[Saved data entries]
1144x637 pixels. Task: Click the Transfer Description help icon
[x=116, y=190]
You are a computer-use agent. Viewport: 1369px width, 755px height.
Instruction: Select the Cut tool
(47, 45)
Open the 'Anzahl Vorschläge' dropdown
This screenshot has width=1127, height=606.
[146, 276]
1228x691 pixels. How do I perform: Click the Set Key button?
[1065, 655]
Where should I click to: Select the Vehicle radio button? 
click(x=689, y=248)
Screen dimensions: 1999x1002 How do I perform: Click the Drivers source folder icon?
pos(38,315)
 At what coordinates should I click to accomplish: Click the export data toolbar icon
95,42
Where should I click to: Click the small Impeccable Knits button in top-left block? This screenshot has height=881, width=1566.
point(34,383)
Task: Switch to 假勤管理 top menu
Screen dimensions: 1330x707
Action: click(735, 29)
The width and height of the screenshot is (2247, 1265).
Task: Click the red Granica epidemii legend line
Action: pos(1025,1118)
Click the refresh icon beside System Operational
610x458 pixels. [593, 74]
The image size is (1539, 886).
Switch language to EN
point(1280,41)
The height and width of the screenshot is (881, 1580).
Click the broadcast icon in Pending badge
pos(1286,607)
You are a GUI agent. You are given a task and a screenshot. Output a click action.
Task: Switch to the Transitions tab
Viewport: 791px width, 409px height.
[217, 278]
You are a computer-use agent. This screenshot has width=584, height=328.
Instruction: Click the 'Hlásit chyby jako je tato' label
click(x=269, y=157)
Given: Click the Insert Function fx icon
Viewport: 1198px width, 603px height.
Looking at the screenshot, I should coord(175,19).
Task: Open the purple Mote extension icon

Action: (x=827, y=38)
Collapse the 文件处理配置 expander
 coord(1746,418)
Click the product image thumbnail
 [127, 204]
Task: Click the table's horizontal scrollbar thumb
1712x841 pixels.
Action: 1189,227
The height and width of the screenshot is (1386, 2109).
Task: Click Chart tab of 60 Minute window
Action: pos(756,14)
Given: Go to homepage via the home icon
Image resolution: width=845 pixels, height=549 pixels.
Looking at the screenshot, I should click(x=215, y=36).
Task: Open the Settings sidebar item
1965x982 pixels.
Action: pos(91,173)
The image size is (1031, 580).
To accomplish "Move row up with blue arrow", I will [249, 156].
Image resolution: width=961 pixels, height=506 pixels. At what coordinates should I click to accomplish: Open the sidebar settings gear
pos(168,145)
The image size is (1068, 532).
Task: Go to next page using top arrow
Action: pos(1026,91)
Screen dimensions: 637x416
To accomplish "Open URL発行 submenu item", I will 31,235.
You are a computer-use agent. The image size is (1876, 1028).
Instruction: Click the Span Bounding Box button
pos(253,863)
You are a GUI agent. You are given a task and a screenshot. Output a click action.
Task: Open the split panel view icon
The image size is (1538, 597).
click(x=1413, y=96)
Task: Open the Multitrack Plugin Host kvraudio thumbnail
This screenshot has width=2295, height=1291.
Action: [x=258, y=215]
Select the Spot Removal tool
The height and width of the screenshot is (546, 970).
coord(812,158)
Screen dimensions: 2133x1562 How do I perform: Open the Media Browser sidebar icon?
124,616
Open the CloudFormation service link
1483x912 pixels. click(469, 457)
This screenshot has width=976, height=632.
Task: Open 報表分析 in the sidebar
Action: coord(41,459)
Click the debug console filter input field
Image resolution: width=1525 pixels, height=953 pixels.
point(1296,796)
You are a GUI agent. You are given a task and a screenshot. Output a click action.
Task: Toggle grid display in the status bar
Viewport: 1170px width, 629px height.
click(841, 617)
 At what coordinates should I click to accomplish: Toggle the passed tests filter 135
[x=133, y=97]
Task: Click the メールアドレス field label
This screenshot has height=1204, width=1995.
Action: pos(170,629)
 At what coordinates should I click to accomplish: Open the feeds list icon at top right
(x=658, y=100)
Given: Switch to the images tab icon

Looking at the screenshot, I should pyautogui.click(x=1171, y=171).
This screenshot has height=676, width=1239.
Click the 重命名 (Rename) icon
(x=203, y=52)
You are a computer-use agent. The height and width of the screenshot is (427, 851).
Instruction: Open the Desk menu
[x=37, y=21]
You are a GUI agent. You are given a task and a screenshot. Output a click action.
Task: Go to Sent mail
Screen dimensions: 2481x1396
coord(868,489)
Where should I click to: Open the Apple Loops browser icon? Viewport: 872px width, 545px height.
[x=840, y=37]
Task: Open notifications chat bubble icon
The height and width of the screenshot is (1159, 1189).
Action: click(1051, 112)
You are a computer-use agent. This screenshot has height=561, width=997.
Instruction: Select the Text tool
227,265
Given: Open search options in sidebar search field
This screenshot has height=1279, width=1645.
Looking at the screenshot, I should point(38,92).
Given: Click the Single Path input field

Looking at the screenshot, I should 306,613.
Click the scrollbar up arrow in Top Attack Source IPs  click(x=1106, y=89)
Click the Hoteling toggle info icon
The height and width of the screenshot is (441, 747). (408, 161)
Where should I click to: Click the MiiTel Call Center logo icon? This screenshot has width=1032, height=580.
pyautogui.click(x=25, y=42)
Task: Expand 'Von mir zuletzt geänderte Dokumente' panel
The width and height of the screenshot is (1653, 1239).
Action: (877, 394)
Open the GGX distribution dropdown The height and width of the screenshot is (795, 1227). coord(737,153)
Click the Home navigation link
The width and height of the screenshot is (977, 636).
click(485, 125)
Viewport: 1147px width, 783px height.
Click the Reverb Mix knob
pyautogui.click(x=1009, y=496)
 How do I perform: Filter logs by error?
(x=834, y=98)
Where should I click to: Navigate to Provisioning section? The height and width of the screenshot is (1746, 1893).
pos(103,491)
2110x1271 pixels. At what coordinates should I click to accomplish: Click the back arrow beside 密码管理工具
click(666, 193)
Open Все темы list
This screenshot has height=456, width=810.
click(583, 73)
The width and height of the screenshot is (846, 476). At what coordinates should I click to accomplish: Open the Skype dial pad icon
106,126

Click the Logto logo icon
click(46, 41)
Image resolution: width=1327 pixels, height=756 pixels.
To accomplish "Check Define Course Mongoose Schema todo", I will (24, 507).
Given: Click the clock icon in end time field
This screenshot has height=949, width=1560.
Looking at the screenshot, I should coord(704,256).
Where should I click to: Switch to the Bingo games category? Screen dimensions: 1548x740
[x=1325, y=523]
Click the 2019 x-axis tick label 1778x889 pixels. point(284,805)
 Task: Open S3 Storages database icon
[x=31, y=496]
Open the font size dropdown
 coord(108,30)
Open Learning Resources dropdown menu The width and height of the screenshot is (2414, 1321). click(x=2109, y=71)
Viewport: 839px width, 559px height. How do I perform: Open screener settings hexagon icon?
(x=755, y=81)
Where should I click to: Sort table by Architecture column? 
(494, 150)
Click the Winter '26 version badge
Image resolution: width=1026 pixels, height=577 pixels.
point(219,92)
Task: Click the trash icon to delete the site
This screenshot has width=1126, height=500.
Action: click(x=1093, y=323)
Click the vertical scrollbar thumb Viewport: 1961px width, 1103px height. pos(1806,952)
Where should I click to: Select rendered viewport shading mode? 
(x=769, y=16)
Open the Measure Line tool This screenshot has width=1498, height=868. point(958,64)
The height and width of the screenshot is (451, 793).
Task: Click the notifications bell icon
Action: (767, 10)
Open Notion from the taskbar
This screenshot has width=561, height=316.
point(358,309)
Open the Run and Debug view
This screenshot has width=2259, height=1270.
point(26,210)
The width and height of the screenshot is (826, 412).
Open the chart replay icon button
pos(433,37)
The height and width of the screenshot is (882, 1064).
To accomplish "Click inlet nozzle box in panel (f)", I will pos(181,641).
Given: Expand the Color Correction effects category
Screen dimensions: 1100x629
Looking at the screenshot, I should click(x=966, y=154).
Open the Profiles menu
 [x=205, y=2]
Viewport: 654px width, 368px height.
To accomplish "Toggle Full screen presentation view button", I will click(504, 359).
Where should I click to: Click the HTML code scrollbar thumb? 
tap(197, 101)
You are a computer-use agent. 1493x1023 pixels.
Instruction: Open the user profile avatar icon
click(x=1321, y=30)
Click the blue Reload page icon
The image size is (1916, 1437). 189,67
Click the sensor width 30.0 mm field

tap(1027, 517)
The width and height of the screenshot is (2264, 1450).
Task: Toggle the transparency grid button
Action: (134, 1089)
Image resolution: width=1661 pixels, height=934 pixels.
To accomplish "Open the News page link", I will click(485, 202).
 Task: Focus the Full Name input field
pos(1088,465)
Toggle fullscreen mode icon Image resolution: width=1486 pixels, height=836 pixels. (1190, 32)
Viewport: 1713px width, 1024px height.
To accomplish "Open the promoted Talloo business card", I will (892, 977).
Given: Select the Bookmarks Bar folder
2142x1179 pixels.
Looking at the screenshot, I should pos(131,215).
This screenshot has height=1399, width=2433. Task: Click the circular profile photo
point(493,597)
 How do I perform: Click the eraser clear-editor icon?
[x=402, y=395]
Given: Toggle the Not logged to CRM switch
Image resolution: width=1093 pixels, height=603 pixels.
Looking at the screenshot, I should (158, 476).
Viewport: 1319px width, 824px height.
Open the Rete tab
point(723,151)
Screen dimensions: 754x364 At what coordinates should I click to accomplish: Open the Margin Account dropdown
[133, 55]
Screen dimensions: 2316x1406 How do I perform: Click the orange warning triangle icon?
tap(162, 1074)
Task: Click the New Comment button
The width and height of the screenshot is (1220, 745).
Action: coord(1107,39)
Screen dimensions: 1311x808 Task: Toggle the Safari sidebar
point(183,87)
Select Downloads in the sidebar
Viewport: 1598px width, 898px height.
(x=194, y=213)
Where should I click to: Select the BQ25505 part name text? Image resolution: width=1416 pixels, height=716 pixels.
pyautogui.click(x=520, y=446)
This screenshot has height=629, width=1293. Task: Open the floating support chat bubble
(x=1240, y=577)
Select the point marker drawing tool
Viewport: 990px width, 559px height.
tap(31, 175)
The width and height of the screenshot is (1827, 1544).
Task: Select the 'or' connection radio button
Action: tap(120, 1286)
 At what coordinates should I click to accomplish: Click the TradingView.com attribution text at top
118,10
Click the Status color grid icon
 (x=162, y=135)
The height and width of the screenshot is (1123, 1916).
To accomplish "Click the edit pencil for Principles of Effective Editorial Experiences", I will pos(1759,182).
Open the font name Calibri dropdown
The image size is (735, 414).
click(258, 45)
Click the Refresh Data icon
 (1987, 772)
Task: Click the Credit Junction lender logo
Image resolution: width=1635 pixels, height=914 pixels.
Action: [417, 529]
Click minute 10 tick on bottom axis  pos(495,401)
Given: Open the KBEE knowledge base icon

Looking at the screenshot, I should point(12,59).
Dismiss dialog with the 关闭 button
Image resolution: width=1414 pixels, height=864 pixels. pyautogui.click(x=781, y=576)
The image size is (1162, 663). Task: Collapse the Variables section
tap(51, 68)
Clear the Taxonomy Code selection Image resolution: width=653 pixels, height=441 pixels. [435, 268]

**ABOUT THIS TASK:** In the entries above, find the line with "Select Downloads in the sidebar" and the line with "The height and width of the screenshot is (1123, 1916).", then set down exactly those two and every line between them, nothing else.

**RESPONSE AREA:**
Select Downloads in the sidebar
Viewport: 1598px width, 898px height.
(x=194, y=213)
Where should I click to: Select the BQ25505 part name text? Image resolution: width=1416 pixels, height=716 pixels.
pyautogui.click(x=520, y=446)
This screenshot has height=629, width=1293. Task: Open the floating support chat bubble
(x=1240, y=577)
Select the point marker drawing tool
Viewport: 990px width, 559px height.
tap(31, 175)
The width and height of the screenshot is (1827, 1544).
Task: Select the 'or' connection radio button
Action: tap(120, 1286)
 At what coordinates should I click to accomplish: Click the TradingView.com attribution text at top
118,10
Click the Status color grid icon
 (x=162, y=135)
The height and width of the screenshot is (1123, 1916).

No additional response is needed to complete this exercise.